犬鳴峠に実際に行った経験があれば、それを感じた人は多いことだと思いますが、
県道から反対車線を斜めに曲り込んで鉄扉の設置されている
支柱の辺りを過ぎた辺りから、空気の密度や温度、
匂いが明らかに一変するのです。

深夜で、車のヘッドライトとハイパワー懐中電灯以外一切光源が無かったので、

周囲の細部に関しては殆ど分りませんでしたが、隧道に歩み入る以前から、

漆黒の森の奥から木の葉の囁きと同じくらいのボリュームで、
ざわざわざわざわと無数の人ではない人の声がずっと、
引っ切り無しに聞こえてきていました。
街中やほかの場所でもそうでしたが、ここで私が見た霊体の殆どが
ぼんやりとして実体を成さない白や灰色、

薄黒い煙のようなもので、小さなものはパチンコ玉程度のものから、

大きなものは直径1メートル余りの球体に近い形として見えます。

存在感の強い霊は生前の姿で現れたり、特に強烈な霊体は顔(頭)だけ、
ここではそういう霊体はありませんでしたが、

別の場所で額から顎まで3~4メートルくらいの巨大な顔を見たこともあります。

彼は恐怖心から、

「2メートル以上離れないでくれ」
と言うので、常に1メートル程度の距離を置いて二人で
ゆっくり歩いてトンネルを通り抜け、再び戻って来ました。
彼は一眼レフのカメラで往復50枚程度の写真を撮っていましたが、
後日見せてもらったところ、
俗に霊球と言われる球体や青白い光が入っている程度で、
決定的な“心霊写真”は一枚も有りませんでした。

例のゴツゴツした天井や壁面の凸凹の

「この辺が顔みたいに見えないか?」

と言われましたが、単なる壁の凹凸に過ぎないものばかりでした。
私は気を張っていたこともあっていくつもの霊気を
ひとつひとつクリアして行きましたので、

無事に帰ってこれましたし、K君の方も霊を連れて帰って来ることもなかったので、

行く前に抱いた私の心遣いも杞憂に過ぎませんでした。
元々彼は霊感なんて全く無いと言っていましたので、
生来の跳ね返す力がつかったのでしょう。
私は犬鳴峠だけではなく、犬鳴山そのものが
霊山なのではないかと考えたので、その後、

百道の福岡市総合図書館で色々と宗教関係、心霊研究の文献を読み漁りました。
K君と行ってから1年近く(もしかしたら1年以上)のちに、持論を確かめるために、

昼間にもう一度旧道トンネルへ行きました。
若宮側から入ったのですが、中に入ると反対側の出入口の辺りに
大量の土砂と木々が道を塞いでいました。

数日前の大雨で福岡側の出入口の上の崖が土砂崩れを起こしていたのでした。
中を歩いて進んで行くと土砂と数本の大木や細木が
出口を完全に塞いで、約1.5メートルほど山積していました。
乗り越えて福岡側に出ようかとも思いましたが、
足場が悪かったので引き返して戻って来ることにしました。

若宮側から入って4分の1ほどの辺りの向かって左側の辺りに

比較的実体がはっきりしている霊体の存在を感じていたからでした。
もう慣れっこになってしまってからは、霊に対する恐怖心は薄れてしまい、

どうにかすると無言で話す霊と私の方は声を出して会話していることもあります。

だから何故ここに居るのか尋ねてみようという気になったのです。

彼はまだ戦前の昭和10年代に那珂町(現在は博多区)元町に住んでいた高校生で、

生活苦から一家心中の巻き添えになって亡くなったのだそうです。
彼自身死ぬ気はなく、生への未練が未だ断ち切れずにいるので
成仏出来ないと嘆いていましたが、彼は
「何故ここにいるのかは分らない。
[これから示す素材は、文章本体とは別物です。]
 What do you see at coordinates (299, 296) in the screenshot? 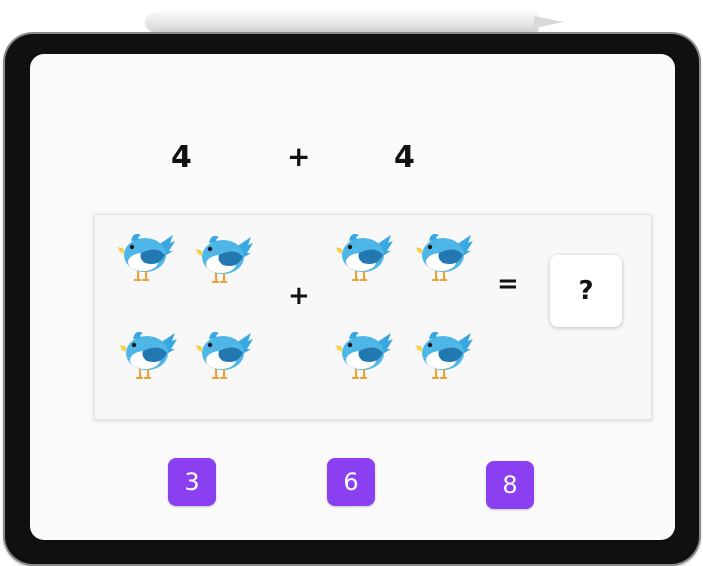
I see `visual-plus-sign: +` at bounding box center [299, 296].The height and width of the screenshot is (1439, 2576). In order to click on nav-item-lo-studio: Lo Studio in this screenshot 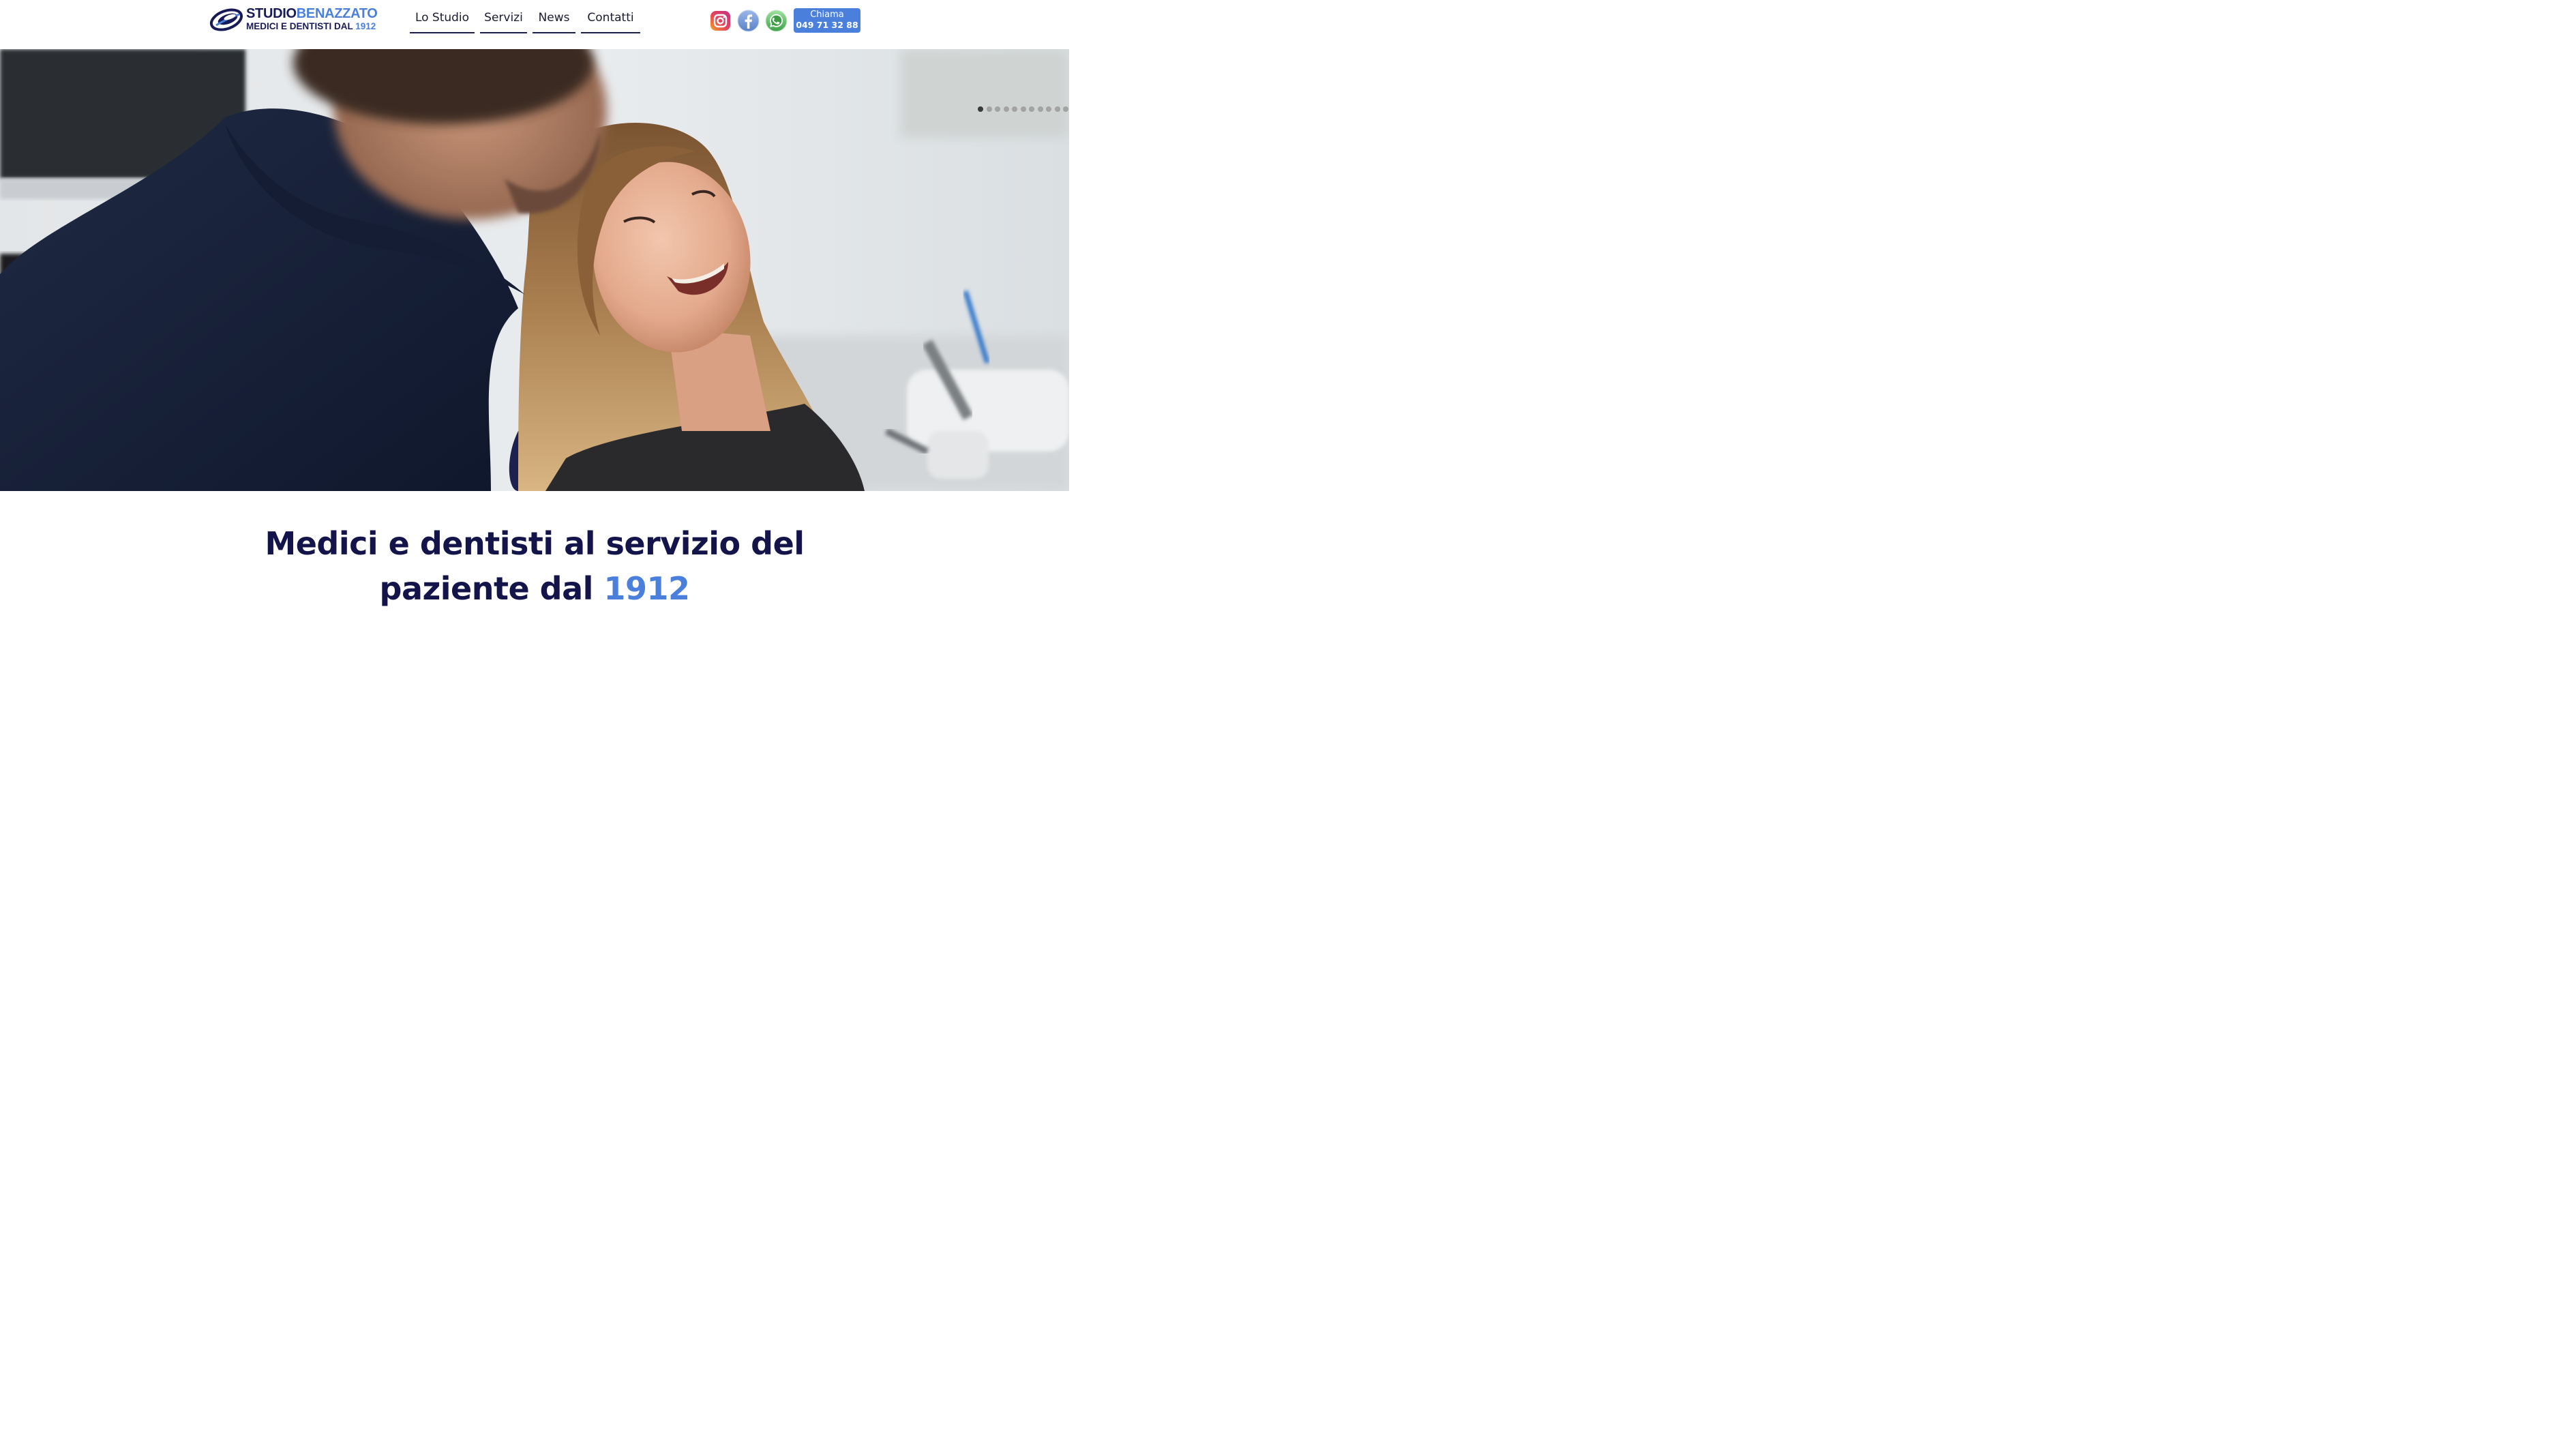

国鉄雑餉隈駅近くの自宅の居間で、

突然父親から襲われて手拭いで首を絞められて死んで、
それから風に運ばれるように地を這うように町や田んぼを
ふわふわと移動して来て、気付くとこの山(犬鳴山)の

この付近に着いて、以来50年以上ずっとこの辺りをうろついているのだ」

と答えた。

「雑餉隈」は西鉄の駅で国鉄(JR)の駅名には無い。

元町という住所は確かにJRの近くだが、「南福岡駅」である。

昔のことで何か勘違いしているのだろうと思っていたら、

「南福岡駅」は昔は「雑餉隈駅」という駅名だったということを最近知った。
つまり、私の辿り着いた結論は“犬鳴山は霊山である”
ということなのです。
福岡市近辺は大陸に近い地理条件により、弥生時代からなる
日本最古の文化圏であるとされています。

そして成仏出来ない魂は東北(鬼門)に進む(運ばれる)のです。
本州全域に於いては青森恐山。関東(首都圏)に於いては筑波山。
京都に於いては比叡山。
九州全域に於いては国東半島両子山という具合に“霊山”は位置し、
それは古代の福岡に於いても同じことです。
地図を見て下さい。福岡都市圏から東北方向に直線を延ばして
一番最初の山。それが犬鳴山なのです。

少し逸れた低山「遠見岳」もありますが、329メートルの標高は584メートルの犬鳴山の比ではなく、

霊山としては役不足です。
 霊は肉体を離れ、読経を施し手厚く葬られれば昇華して
天上にあるという霊界(須弥山)へ旅立ちますが、

地上に深く未練を残したり、自殺、悪行を為した魂、

また親族による葬送が充分でない魂は地上から離れることができません。
そのため、霊魂は究極の到達点である天界になるべく近付ける所を
探して少しでも高い“山”を目指します。

また、『霊は霊を呼ぶ』とも言われ、霊体の集まっている地域には、

数百、数千年を経ても霊は吸い寄せられるようにして集まってくるのです。

 鬼門(東北)に霊山の環境に適した高山が無い場合、

裏鬼門である南西に霊山が位置している場合もときどき見受けられます。
その分り易い例が北九州市に於ける福智山や飛鳥、
奈良地域に於ける高野山などです。
比叡や高野山、両子山など通常霊山には寺社が発展し、
宗教的聖地になる例も少なくないのですが、
犬鳴峠の場合、英彦山系修験者の峯入りコースである
三郡山系から逸れてしまっていることもあり、

霊山としての宗教的施しは殆どなされていません。

だから犬鳴山は浮遊霊の無法地帯と化してしまったのです。
旧犬鳴トンネルは山の土中の水脈を切断してしまっている上に

トンネル工事技術としては未成熟な時期に建設されたため排水設備が施されておらず、

内壁から染み出た伏流水が路面に水溜りを作っている状態でしたので

トンネル内は常に高湿気の空気を形成しています。
ただでさえ霊が集い来る霊山なのに、常に高湿気、
暗闇という霊の好む環境であるこのトンネルに

霊が集まってくるのは当然のことなのです。
人間が通行する場所に霊が出現しているのではなく、
霊の生息地域を人間が侵しているのだということを自覚し、

反省するべきてはないでしょうか。